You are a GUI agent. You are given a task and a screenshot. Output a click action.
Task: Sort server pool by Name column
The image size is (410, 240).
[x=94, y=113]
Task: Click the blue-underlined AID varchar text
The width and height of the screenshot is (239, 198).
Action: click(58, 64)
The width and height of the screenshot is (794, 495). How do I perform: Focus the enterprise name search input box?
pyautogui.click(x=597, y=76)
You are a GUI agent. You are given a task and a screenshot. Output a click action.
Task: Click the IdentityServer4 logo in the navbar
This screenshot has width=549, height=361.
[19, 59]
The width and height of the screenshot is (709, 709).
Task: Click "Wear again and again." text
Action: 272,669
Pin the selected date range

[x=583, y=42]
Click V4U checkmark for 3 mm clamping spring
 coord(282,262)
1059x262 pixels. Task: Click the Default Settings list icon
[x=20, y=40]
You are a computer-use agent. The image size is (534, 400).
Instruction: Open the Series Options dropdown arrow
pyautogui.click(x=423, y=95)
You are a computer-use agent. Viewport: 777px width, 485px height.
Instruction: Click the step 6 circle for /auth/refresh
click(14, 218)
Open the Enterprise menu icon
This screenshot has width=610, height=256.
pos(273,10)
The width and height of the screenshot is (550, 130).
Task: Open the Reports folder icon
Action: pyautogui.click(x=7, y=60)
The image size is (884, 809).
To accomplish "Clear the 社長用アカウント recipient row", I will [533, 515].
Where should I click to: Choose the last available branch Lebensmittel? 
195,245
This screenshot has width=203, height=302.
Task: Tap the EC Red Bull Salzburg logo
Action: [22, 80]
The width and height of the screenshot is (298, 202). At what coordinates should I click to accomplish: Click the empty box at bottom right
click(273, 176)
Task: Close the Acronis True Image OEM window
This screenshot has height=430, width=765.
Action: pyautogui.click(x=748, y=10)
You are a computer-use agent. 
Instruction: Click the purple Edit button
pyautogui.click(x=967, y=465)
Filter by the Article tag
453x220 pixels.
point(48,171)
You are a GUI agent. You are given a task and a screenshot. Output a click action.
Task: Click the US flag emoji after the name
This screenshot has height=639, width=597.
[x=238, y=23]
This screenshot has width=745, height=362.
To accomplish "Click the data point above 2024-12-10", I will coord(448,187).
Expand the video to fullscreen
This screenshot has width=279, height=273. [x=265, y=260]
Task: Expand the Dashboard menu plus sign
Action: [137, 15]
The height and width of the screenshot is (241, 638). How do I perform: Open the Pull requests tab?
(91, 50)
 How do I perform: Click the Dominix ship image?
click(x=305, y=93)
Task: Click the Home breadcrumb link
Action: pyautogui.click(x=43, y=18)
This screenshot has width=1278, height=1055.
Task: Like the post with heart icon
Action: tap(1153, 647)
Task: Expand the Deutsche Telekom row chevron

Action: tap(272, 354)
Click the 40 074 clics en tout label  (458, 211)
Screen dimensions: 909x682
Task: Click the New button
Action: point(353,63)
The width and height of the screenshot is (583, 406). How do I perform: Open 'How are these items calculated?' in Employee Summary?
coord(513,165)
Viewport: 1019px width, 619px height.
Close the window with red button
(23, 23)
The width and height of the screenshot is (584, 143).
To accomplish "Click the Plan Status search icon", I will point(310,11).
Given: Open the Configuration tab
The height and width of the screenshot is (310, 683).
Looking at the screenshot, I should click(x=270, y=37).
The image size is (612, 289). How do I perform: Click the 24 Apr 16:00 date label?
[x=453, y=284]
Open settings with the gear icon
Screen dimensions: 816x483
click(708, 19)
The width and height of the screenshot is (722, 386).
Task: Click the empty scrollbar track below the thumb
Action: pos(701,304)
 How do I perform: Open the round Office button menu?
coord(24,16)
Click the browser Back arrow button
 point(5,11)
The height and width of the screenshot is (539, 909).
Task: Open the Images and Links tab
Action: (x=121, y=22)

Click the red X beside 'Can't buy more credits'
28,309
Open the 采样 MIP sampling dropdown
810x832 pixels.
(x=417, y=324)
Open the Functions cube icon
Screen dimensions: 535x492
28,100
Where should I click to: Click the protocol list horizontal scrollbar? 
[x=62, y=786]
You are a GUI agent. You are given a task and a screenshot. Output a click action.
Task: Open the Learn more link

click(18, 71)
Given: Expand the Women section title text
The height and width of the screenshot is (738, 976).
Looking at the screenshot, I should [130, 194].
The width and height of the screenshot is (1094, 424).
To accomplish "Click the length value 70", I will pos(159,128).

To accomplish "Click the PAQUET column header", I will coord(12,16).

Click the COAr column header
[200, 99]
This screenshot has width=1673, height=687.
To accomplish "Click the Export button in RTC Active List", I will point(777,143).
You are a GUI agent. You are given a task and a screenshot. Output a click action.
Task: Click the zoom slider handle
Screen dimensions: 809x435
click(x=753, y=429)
━━━━━━━━━━━━━━━━
* [Your goal]: Your reply should be the material above, repeated word for word.

* [Solved problem]:
You are a GUI agent. You are given a task and a screenshot. Output a click action.
Task: Sort server pool by Name column
The image size is (410, 240).
[x=94, y=113]
Task: Click the blue-underlined AID varchar text
The width and height of the screenshot is (239, 198).
Action: click(58, 64)
The width and height of the screenshot is (794, 495). How do I perform: Focus the enterprise name search input box?
pyautogui.click(x=597, y=76)
You are a GUI agent. You are given a task and a screenshot. Output a click action.
Task: Click the IdentityServer4 logo in the navbar
This screenshot has width=549, height=361.
[19, 59]
The width and height of the screenshot is (709, 709).
Task: Click "Wear again and again." text
Action: 272,669
Pin the selected date range

[x=583, y=42]
Click V4U checkmark for 3 mm clamping spring
 coord(282,262)
1059x262 pixels. Task: Click the Default Settings list icon
[x=20, y=40]
You are a computer-use agent. The image size is (534, 400).
Instruction: Open the Series Options dropdown arrow
pyautogui.click(x=423, y=95)
You are a computer-use agent. Viewport: 777px width, 485px height.
Instruction: Click the step 6 circle for /auth/refresh
click(14, 218)
Open the Enterprise menu icon
This screenshot has width=610, height=256.
pos(273,10)
The width and height of the screenshot is (550, 130).
Task: Open the Reports folder icon
Action: pyautogui.click(x=7, y=60)
The image size is (884, 809).
To accomplish "Clear the 社長用アカウント recipient row", I will [533, 515].
Where should I click to: Choose the last available branch Lebensmittel? 
195,245
This screenshot has width=203, height=302.
Task: Tap the EC Red Bull Salzburg logo
Action: [22, 80]
The width and height of the screenshot is (298, 202). At what coordinates should I click to accomplish: Click the empty box at bottom right
click(273, 176)
Task: Close the Acronis True Image OEM window
This screenshot has height=430, width=765.
Action: pyautogui.click(x=748, y=10)
You are a computer-use agent. 
Instruction: Click the purple Edit button
pyautogui.click(x=967, y=465)
Filter by the Article tag
453x220 pixels.
point(48,171)
You are a GUI agent. You are given a task and a screenshot. Output a click action.
Task: Click the US flag emoji after the name
This screenshot has height=639, width=597.
[x=238, y=23]
This screenshot has width=745, height=362.
To accomplish "Click the data point above 2024-12-10", I will coord(448,187).
Expand the video to fullscreen
This screenshot has width=279, height=273. [x=265, y=260]
Task: Expand the Dashboard menu plus sign
Action: [137, 15]
The height and width of the screenshot is (241, 638). How do I perform: Open the Pull requests tab?
(91, 50)
 How do I perform: Click the Dominix ship image?
click(x=305, y=93)
Task: Click the Home breadcrumb link
Action: pyautogui.click(x=43, y=18)
This screenshot has width=1278, height=1055.
Task: Like the post with heart icon
Action: tap(1153, 647)
Task: Expand the Deutsche Telekom row chevron

Action: tap(272, 354)
Click the 40 074 clics en tout label  (458, 211)
Screen dimensions: 909x682
Task: Click the New button
Action: point(353,63)
The width and height of the screenshot is (583, 406). How do I perform: Open 'How are these items calculated?' in Employee Summary?
coord(513,165)
Viewport: 1019px width, 619px height.
Close the window with red button
(23, 23)
The width and height of the screenshot is (584, 143).
To accomplish "Click the Plan Status search icon", I will point(310,11).
Given: Open the Configuration tab
The height and width of the screenshot is (310, 683).
Looking at the screenshot, I should click(x=270, y=37).
The image size is (612, 289). How do I perform: Click the 24 Apr 16:00 date label?
[x=453, y=284]
Open settings with the gear icon
Screen dimensions: 816x483
click(708, 19)
The width and height of the screenshot is (722, 386).
Task: Click the empty scrollbar track below the thumb
Action: pos(701,304)
 How do I perform: Open the round Office button menu?
coord(24,16)
Click the browser Back arrow button
 point(5,11)
The height and width of the screenshot is (539, 909).
Task: Open the Images and Links tab
Action: (x=121, y=22)

Click the red X beside 'Can't buy more credits'
28,309
Open the 采样 MIP sampling dropdown
810x832 pixels.
(x=417, y=324)
Open the Functions cube icon
Screen dimensions: 535x492
28,100
Where should I click to: Click the protocol list horizontal scrollbar? 
[x=62, y=786]
You are a GUI agent. You are given a task and a screenshot. Output a click action.
Task: Open the Learn more link

click(18, 71)
Given: Expand the Women section title text
The height and width of the screenshot is (738, 976).
Looking at the screenshot, I should [130, 194].
The width and height of the screenshot is (1094, 424).
To accomplish "Click the length value 70", I will pos(159,128).

To accomplish "Click the PAQUET column header", I will coord(12,16).

Click the COAr column header
[200, 99]
This screenshot has width=1673, height=687.
To accomplish "Click the Export button in RTC Active List", I will point(777,143).
You are a GUI agent. You are given a task and a screenshot. Output a click action.
Task: Click the zoom slider handle
Screen dimensions: 809x435
click(x=753, y=429)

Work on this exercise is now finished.